バロック音楽のポピュラーなレパートリーでは、ミュンヒンガー率いるシュトゥットガルト室内管弦楽団とかイ・ムジチがモノラル時代後期から活躍し、その後、このマリナーのアカデミー室内管弦楽団(というのは日本での通称だが)が人気を集めた。その後、ホグウッドあたりから本格的にピリオド楽器のアンサンブルがブレイクし、マリナーあたりは忘れ去られないまでも、コンピレーション・アルバムに使われたりするばかり。私が聴いたのはPHILIPSのものだが、その後、EMIにも録音しているようである。
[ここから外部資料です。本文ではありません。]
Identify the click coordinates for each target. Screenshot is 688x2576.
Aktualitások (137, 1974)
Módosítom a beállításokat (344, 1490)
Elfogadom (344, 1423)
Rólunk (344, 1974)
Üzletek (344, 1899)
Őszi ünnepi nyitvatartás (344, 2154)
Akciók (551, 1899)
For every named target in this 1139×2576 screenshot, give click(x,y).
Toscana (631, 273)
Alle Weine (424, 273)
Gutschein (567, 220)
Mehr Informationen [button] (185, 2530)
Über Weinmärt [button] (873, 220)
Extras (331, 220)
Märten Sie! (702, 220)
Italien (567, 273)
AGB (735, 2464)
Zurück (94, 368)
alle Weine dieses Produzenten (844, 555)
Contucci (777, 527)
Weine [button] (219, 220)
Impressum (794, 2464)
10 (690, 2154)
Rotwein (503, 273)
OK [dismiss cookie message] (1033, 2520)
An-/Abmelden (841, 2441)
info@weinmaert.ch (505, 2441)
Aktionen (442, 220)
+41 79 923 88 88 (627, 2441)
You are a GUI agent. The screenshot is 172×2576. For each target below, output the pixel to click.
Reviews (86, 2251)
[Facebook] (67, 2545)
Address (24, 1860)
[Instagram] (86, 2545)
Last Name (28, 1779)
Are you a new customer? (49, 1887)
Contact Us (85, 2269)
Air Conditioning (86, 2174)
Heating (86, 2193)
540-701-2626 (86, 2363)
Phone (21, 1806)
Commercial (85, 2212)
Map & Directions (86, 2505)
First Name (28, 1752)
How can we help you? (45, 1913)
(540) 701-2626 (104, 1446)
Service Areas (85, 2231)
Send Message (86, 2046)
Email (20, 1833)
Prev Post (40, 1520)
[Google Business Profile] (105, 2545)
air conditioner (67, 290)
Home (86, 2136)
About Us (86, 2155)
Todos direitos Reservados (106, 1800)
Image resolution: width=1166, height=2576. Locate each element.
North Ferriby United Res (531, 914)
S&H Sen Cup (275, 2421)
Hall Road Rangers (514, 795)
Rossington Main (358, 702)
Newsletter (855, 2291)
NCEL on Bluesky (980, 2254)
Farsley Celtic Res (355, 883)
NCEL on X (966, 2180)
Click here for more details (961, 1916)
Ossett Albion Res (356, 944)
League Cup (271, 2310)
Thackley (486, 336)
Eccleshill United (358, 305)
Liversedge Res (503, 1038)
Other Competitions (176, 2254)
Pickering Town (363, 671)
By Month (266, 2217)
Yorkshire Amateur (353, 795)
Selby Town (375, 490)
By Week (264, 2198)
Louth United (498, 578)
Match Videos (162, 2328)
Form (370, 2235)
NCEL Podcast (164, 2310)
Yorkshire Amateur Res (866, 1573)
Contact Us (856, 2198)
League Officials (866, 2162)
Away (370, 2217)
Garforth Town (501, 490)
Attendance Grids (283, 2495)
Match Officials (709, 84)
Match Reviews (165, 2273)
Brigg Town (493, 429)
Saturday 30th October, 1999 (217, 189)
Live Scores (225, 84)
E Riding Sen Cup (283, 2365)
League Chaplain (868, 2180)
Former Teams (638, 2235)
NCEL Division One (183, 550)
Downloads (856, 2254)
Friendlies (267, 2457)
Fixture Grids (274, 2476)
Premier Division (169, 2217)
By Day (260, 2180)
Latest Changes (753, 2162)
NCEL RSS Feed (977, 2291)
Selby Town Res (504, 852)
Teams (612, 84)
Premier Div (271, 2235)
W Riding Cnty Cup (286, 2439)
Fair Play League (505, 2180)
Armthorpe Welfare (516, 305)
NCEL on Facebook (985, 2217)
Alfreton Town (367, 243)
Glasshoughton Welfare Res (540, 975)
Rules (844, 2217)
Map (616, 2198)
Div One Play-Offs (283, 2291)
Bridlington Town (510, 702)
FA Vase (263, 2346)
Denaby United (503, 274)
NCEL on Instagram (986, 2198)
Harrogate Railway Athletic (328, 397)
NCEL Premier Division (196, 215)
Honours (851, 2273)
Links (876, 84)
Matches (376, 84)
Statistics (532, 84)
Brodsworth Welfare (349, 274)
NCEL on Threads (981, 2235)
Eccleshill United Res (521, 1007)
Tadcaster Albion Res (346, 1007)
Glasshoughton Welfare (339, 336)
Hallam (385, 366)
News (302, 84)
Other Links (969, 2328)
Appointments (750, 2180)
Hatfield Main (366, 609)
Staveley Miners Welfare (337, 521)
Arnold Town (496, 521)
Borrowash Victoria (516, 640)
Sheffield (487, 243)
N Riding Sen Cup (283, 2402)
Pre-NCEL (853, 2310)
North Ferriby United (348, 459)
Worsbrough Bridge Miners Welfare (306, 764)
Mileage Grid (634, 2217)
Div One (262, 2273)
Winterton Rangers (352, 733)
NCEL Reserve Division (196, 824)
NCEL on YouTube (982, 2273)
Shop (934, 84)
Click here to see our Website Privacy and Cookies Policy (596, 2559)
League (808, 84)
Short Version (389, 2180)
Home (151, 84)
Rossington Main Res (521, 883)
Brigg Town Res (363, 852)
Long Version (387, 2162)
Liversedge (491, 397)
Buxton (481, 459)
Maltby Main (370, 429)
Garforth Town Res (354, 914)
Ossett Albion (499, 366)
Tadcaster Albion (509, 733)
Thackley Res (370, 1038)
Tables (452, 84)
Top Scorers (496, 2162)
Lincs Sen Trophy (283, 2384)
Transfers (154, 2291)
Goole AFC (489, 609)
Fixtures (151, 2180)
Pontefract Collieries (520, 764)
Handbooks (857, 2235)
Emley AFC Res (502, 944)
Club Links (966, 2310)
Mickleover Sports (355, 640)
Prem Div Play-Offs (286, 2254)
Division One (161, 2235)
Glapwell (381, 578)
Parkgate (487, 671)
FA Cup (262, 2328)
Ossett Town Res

ヴァイオリンはシェリング、チェンバロはジョージ・マルコム、フルートはランパルと大家を集めているだけに、特にソロは味わいもあり、確かに忘れ去るには惜しい。マリナーもきびきびとサポートしていて退屈するような音楽ではない。若い日のミカラ・ペトリも聴ける。

廉価盤としてもちょっと高い。Napster会員になってサクっと聴くのがいいかも(カタカタでブランデンブルクと入れないと検索に引っかからない)。

ちなみに、マリナーはベンジャミン・ブリテン指揮のブランデンブルク協奏曲でフルートを吹いていた。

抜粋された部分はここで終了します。